Marvel conquered the box office for 15 years until its recent string of duds. Can cinema reinvent itself without its spandex saviours?

Robert Downey Jr’s 2008 film Iron Man kicked off the Marvel phenomenon.
Robert Downey Jr’s 2008 film Iron Man kicked off the Marvel phenomenon.

For years – 15 to be precise – Marvel was cinema. Ever since Robert Downey Jr and his sass arrived as Iron Man in May 2008, superheroes who were first scribbled in Marvel comic books have dominated the big screen. You can talk about Boyhood and Parasite all you like, but quality films such as these have been feeding off box-office scraps while a spandex juggernaut has hogged the conversation, physical seats, all of the cash. The studio has made six of the 20 highest-grossing films of all time. Marvel? For your local multiplex, these films have been marvellous.

“People ask, ‘How much longer are movies going to be based on comics?’,” said Marvel boss Kevin Feige in 2014. We were talking during his studio’s peak and he carried a certain well-earned brashness. “And I say, ‘Well, how much longer are films going to be based on novels?’. There are way more comedies every year than superhero movies. More dramas too. We keep showing people that the creativity of the comic publishing universe is infinite.”

Is it, though? Recent years have suggested that, in Hollywood at least, even infinity has its limits. The most recent Marvel movie, last November, was The Marvels – a title greeted with a shrug and less box office than The Nun II. It was Marvel’s 33rd film and, earning $US206m ($312m) worldwide, its worst performer. The Marvels is part of a trend. The least popular Marvel movies – ranking 26th (Ant-Man and the Wasp: Quantumania), 28th (Shang-Chi and the Legend of the Ten Rings), 29th (Eternals) and 30th (Black Widow) – largely hail from the past three years. While there have been hits, the time for certainty – and Feige’s bravado – is over.

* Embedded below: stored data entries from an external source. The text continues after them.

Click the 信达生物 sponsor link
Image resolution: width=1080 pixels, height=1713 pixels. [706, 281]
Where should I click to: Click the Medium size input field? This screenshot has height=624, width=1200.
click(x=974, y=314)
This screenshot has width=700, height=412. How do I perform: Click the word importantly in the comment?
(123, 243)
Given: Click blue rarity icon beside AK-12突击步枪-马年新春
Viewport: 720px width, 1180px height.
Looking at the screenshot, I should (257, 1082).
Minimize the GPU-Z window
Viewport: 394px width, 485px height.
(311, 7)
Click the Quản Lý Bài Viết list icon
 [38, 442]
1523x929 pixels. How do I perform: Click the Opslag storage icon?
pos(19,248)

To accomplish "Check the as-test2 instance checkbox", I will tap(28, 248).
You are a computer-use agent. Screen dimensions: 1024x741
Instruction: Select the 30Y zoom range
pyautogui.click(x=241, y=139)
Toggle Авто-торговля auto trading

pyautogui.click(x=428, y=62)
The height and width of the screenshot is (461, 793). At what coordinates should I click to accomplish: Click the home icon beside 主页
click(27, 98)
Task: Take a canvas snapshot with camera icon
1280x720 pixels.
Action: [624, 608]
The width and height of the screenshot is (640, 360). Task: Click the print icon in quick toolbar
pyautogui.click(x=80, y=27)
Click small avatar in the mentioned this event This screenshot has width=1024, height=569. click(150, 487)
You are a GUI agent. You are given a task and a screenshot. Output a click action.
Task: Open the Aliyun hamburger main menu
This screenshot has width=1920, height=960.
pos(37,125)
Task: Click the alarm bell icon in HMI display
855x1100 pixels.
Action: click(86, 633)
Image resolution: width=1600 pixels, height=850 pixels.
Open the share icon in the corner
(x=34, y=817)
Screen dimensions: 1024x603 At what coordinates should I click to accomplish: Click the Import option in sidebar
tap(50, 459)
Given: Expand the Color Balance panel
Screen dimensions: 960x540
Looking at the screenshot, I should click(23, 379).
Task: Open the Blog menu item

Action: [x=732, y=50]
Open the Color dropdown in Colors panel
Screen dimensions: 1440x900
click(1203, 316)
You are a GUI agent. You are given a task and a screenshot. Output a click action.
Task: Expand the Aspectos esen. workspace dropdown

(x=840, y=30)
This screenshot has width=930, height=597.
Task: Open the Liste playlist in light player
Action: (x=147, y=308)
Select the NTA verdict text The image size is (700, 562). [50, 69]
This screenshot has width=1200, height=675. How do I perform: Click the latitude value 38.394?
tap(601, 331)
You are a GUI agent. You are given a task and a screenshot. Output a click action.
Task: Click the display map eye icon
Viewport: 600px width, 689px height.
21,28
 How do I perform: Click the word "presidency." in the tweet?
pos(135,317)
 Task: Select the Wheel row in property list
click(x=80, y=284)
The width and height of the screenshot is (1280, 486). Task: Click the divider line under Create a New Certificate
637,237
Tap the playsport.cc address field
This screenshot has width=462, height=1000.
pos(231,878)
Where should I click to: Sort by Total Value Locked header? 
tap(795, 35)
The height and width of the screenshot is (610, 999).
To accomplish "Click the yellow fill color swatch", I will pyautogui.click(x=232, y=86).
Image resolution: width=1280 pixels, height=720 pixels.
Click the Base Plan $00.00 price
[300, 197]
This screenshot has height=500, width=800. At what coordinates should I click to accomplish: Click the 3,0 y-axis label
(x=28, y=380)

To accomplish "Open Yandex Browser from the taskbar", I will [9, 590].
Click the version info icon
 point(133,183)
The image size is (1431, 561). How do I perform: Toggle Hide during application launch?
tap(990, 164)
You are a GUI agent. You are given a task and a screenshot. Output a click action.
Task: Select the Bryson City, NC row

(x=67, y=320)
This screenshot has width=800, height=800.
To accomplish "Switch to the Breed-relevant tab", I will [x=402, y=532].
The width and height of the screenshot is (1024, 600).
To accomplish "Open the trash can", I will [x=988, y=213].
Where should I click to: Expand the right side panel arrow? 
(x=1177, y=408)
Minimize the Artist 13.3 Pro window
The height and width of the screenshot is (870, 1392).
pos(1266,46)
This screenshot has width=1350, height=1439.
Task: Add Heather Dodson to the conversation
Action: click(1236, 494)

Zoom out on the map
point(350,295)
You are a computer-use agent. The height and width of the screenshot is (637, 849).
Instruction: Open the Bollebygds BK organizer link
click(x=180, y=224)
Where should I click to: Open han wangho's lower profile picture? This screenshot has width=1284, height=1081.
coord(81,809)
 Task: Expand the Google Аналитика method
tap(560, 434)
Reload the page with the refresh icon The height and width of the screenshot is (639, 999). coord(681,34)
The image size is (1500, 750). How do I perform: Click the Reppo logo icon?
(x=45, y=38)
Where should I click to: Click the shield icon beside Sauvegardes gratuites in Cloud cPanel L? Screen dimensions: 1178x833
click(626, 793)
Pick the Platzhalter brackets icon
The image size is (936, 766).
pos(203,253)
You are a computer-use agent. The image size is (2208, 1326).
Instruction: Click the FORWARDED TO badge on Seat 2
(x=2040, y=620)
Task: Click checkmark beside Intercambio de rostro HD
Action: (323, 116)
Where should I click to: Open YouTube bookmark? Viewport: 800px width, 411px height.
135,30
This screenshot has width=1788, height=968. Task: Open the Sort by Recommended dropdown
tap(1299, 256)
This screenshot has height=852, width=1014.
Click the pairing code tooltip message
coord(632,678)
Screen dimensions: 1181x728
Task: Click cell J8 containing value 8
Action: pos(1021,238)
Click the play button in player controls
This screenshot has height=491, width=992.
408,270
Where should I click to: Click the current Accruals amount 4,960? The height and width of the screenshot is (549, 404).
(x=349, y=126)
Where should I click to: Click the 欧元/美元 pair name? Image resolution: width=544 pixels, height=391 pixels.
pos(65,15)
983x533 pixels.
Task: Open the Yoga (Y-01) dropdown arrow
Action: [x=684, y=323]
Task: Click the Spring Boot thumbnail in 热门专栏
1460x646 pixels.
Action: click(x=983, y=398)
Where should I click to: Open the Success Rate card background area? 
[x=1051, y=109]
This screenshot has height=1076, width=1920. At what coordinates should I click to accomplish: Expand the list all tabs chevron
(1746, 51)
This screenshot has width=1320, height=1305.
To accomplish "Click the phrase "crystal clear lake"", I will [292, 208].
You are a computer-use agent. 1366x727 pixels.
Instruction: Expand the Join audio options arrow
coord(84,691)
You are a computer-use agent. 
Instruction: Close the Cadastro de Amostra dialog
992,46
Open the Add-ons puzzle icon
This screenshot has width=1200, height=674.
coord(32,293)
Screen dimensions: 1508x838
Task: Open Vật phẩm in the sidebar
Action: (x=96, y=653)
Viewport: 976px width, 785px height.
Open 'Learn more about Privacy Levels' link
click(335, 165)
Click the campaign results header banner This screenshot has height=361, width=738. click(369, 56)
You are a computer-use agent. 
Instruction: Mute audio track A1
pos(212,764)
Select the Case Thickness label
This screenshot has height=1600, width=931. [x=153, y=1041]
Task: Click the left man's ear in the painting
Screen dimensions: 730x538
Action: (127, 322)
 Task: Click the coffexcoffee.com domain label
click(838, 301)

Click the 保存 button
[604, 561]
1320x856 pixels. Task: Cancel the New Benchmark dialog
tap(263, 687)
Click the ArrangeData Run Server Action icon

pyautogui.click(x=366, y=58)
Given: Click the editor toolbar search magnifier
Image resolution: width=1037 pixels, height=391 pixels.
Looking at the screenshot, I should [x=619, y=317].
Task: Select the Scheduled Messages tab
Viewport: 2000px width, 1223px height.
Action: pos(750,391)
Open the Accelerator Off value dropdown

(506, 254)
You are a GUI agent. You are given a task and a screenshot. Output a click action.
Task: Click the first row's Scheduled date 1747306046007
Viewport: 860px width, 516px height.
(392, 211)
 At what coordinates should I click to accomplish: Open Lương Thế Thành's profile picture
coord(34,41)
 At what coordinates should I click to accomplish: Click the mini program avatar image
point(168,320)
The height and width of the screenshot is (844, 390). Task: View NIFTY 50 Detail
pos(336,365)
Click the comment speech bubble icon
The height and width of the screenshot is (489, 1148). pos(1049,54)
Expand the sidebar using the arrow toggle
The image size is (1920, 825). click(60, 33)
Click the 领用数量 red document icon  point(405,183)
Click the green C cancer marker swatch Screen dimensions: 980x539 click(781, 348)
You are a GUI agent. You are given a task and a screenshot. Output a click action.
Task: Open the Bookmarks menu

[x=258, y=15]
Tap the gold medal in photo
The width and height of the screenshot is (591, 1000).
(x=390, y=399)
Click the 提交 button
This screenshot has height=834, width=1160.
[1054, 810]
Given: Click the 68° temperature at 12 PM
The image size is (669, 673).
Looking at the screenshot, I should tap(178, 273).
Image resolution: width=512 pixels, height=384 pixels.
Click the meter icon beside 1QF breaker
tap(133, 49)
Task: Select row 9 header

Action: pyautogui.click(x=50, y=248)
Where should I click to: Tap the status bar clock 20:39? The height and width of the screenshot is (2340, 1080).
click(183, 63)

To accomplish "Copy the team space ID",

Because even if the enormously hyped Deadpool & Wolverine (now in cinemas) takes the money Marvel and parent company Disney expect it to, that film is an anomaly in boasting two bona fide movie stars, Ryan Reynolds and Hugh Jackman, dressed up as household-name ­superheroes.

Next in line? Next year’s Captain America: Brave New World, which doesn’t even star the original and popular Captain America actor, Chris Evans, and something called Thunderbolts, which gathers a host of second-rank superheroes rather like an England football team picked from the non-leagues.

Soon, then, The Marvels could be unseated from its unwanted throne as the most disastrous Marvel film in history – which begs the question: What happened? How did a rush of bank-busting blockbusters, with 10 films earning more than $1.5bn, start to feel so second-rate?

One simple answer is exhaustion. Between 2009 and 2013 Marvel released on average 1.2 films each year. Between 2016 and 2019 it went up to 2.75 annually. Then, in 2020, Disney launched its streaming service, Disney+, which meant screens big and small were up for grabs. Since 2021, Marvel has released, on average, 3.3 films and 3.7 TV series every year, all interlocking in the so-called Marvel Cinematic Universe that Warner Bros (Batman, Wonder Woman) and Universal (Frankenstein, The Mummy) tried, but failed, to mimic. This volume is catnip for those who see Marvel creator Stan Lee as a scribe equal to William Shakespeare, but an exasperating demand on our time for everyone else.

Ryan Reynolds as Deadpool and Hugh Jackman as Wolverine in Marvel’s new release Deadpool & Wolverine. Picture: Jay Maidment
Ryan Reynolds as Deadpool and Hugh Jackman as Wolverine in Marvel’s new release Deadpool & Wolverine. Picture: Jay Maidment

A feeling of overload is not new – it has just peaked. Over the years, as the grip of superheroes tightened, I spoke to numerous Hollywood A-listers at the end of their tether about the way Thor, Iron Man, Spider-Man and other more tertiary allies had taken oxygen from the sort of bold and original films that got them into acting in the first place.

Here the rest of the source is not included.